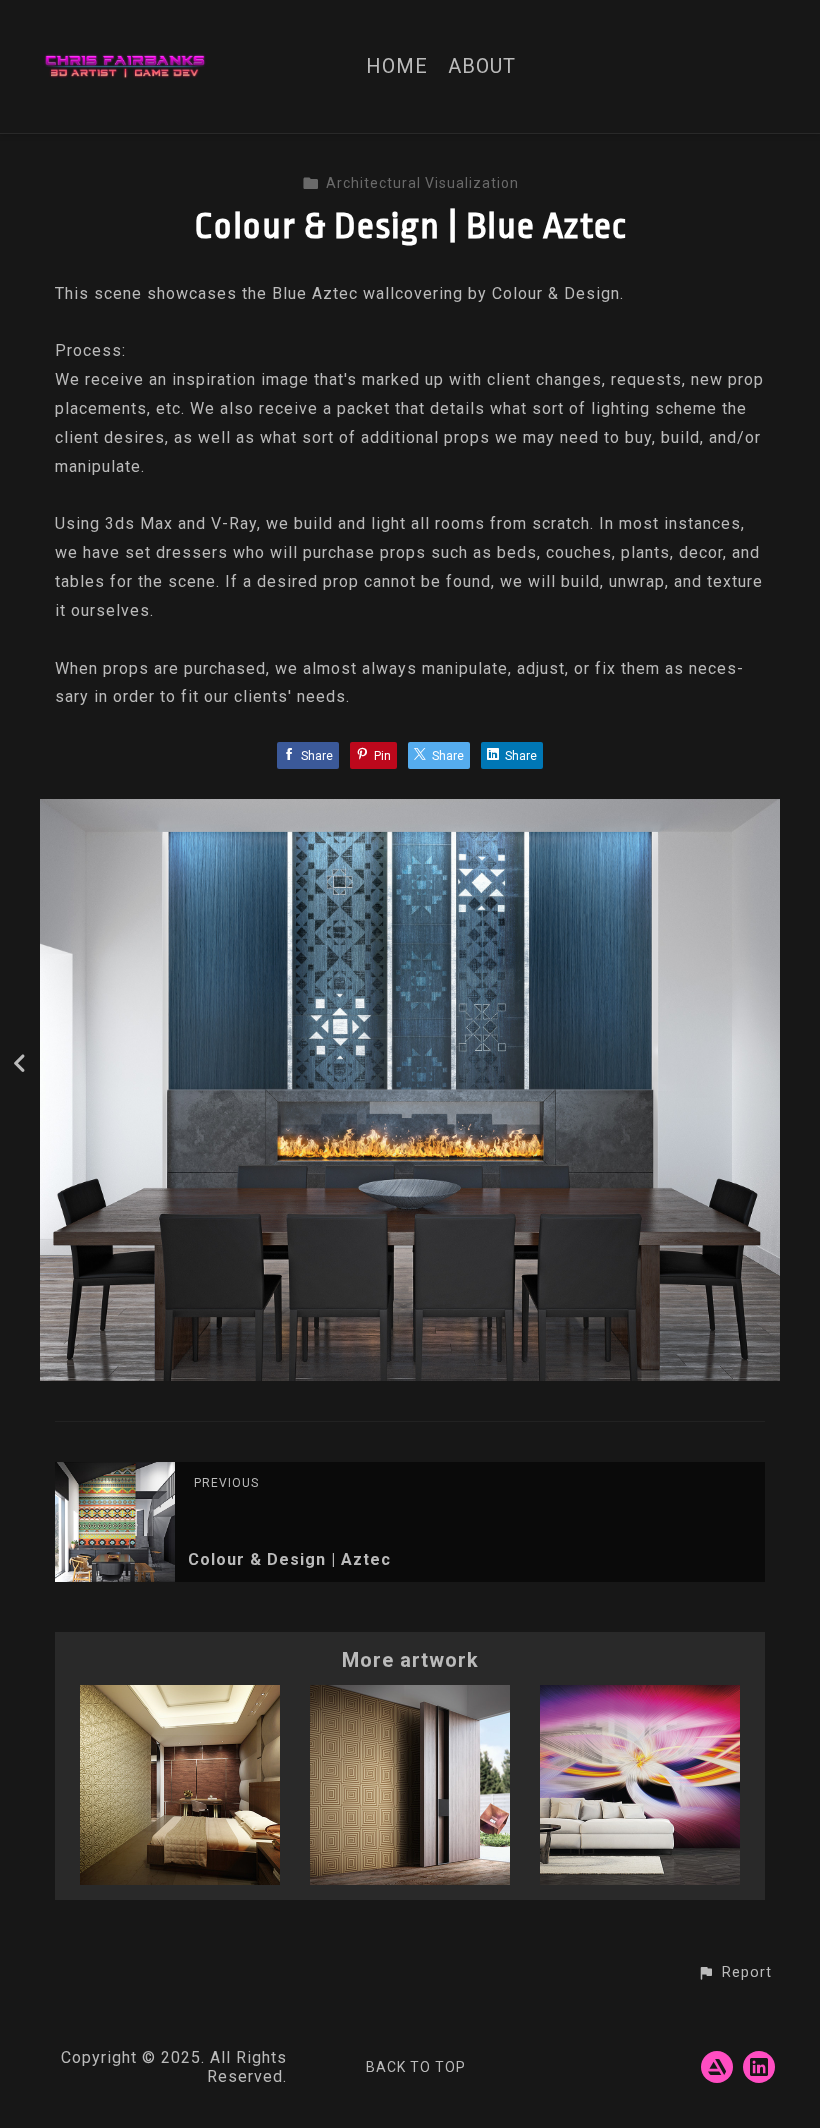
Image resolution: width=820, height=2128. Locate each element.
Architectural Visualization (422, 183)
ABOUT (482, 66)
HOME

++++++

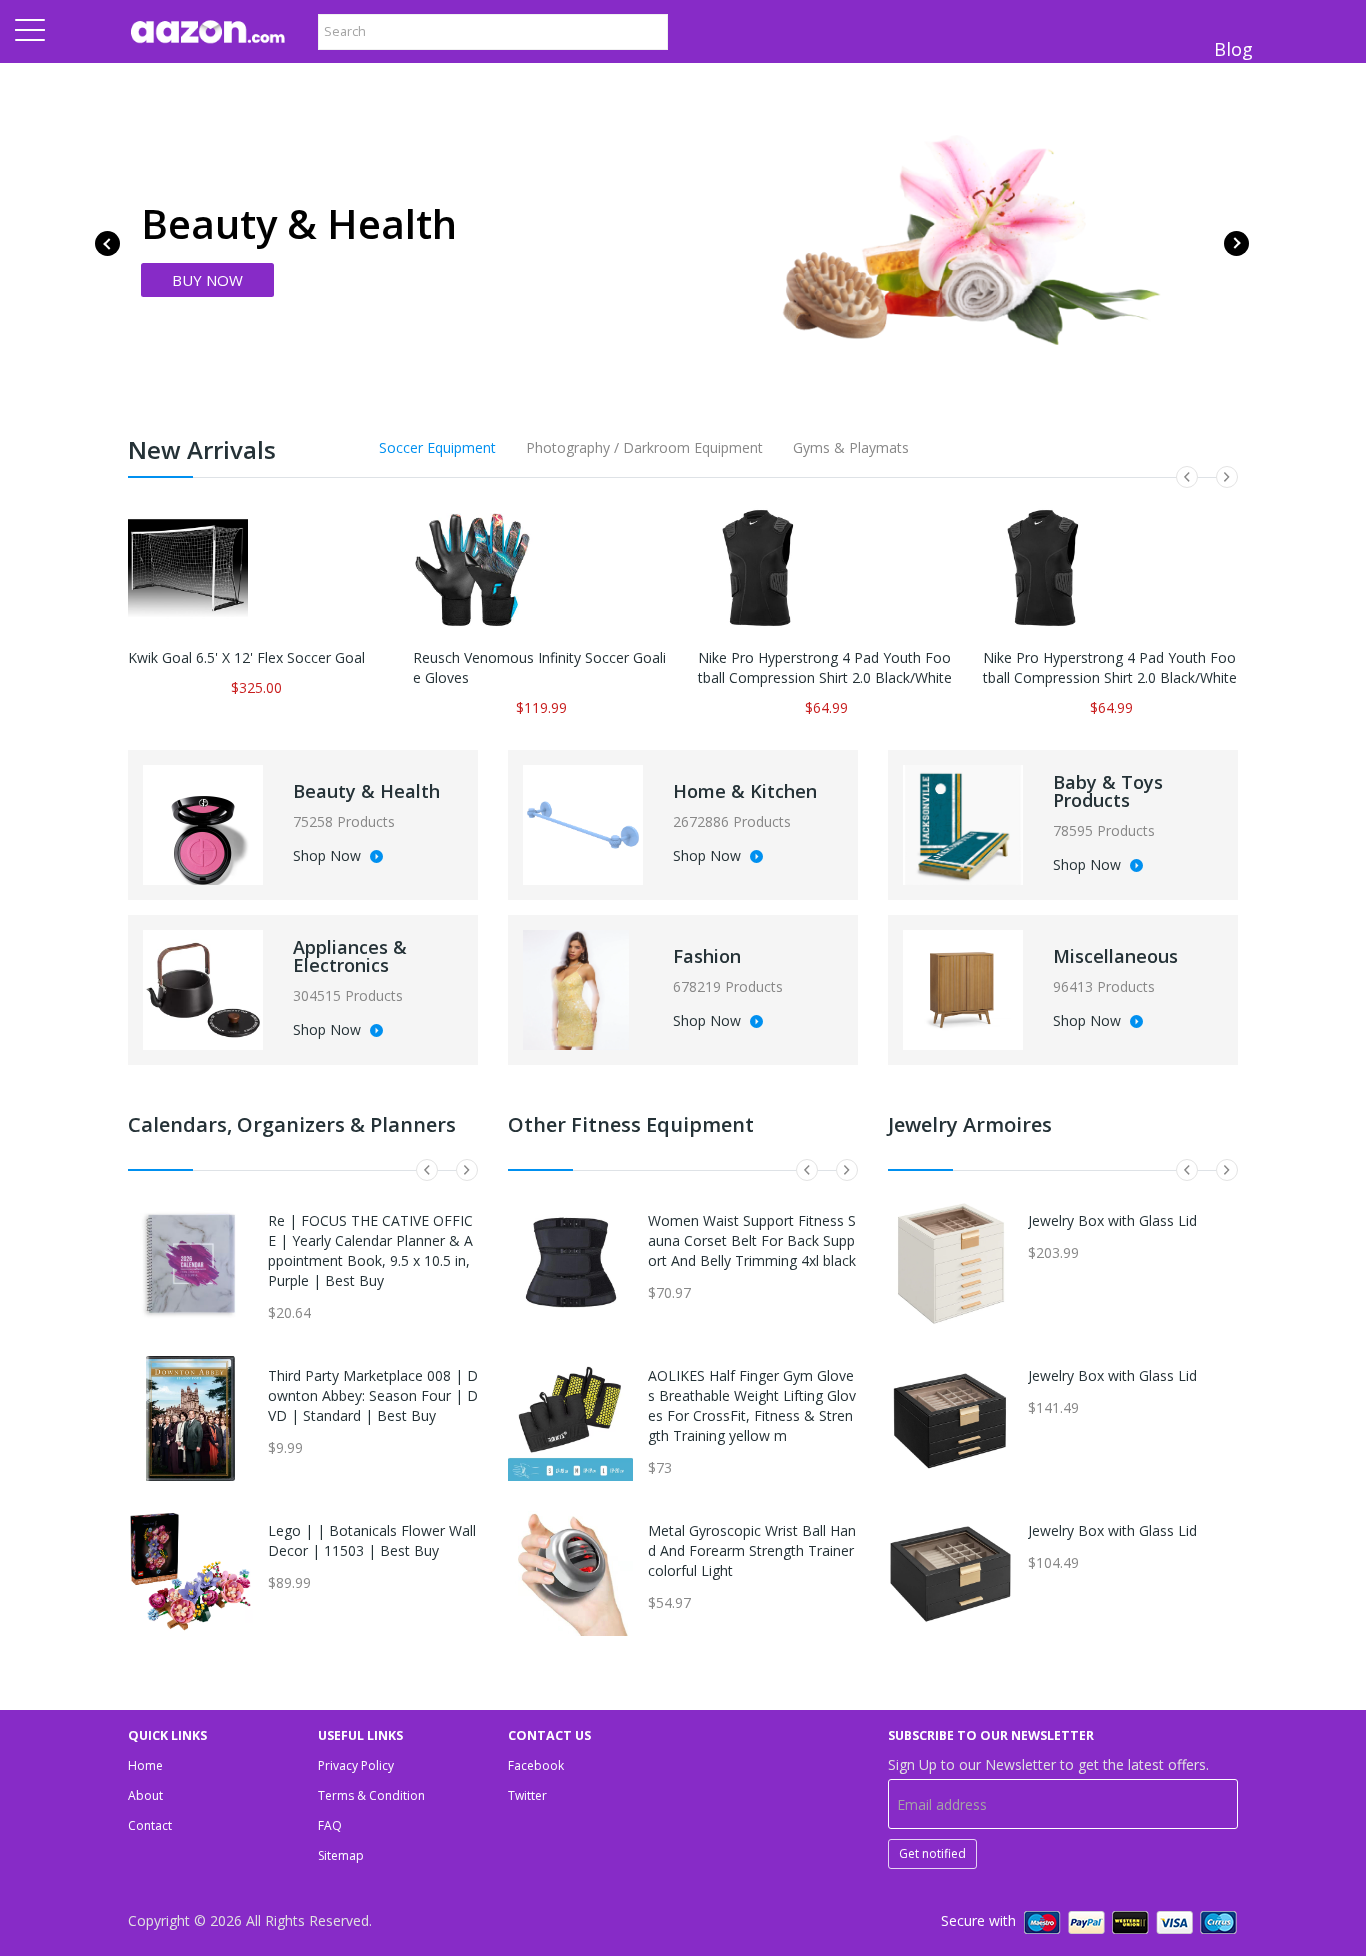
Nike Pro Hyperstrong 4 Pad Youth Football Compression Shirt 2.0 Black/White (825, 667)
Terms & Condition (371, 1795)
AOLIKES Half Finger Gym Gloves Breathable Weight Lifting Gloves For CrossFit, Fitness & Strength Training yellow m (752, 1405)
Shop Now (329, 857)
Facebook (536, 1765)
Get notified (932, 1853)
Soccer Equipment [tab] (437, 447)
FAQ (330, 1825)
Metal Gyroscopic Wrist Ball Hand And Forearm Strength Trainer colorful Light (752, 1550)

++++++

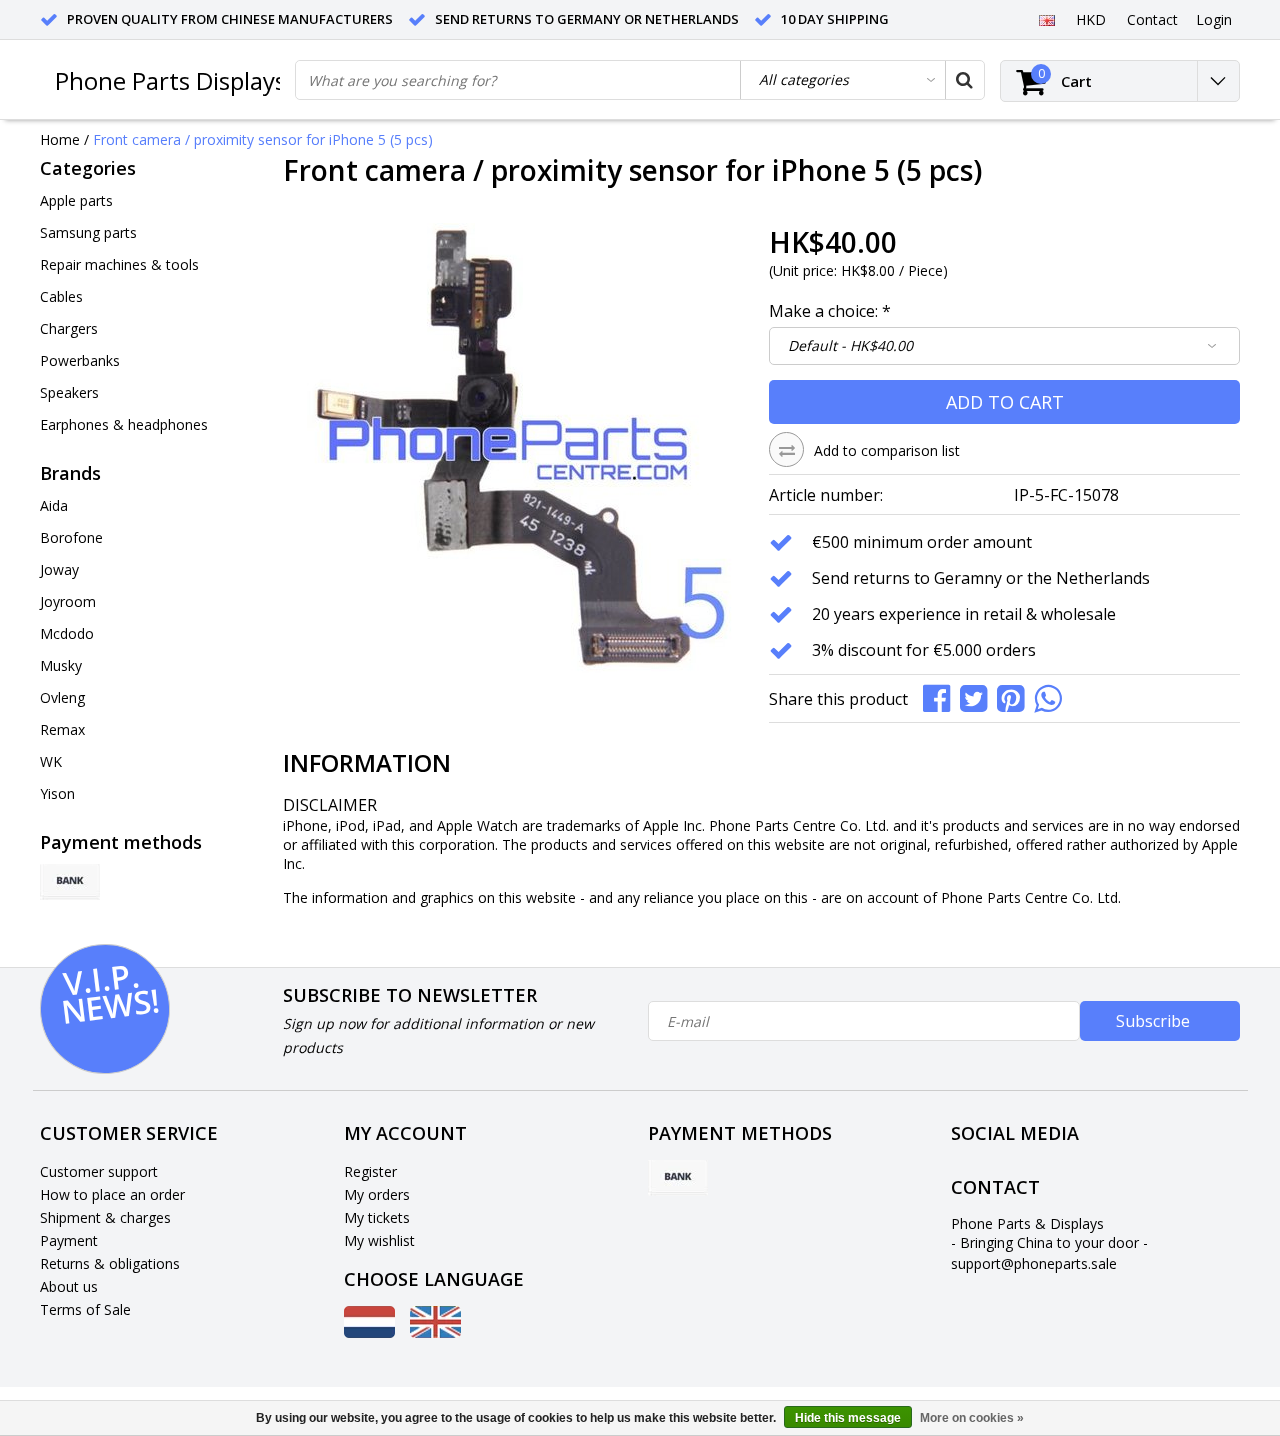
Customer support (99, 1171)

++++++

§ WHAT YOU ARE ASKED TO DO:
From the listing above, return the lines starting at the one with "Shop Now (329, 857)" and ending at the one with "Metal Gyroscopic Wrist", both kept, exactly as they appear and nothing more.

§ WORKED SOLUTION:
Shop Now (329, 857)
Facebook (536, 1765)
Get notified (932, 1853)
Soccer Equipment [tab] (437, 447)
FAQ (330, 1825)
Metal Gyroscopic Wrist Ball Hand And Forearm Strength Trainer colorful Light (752, 1550)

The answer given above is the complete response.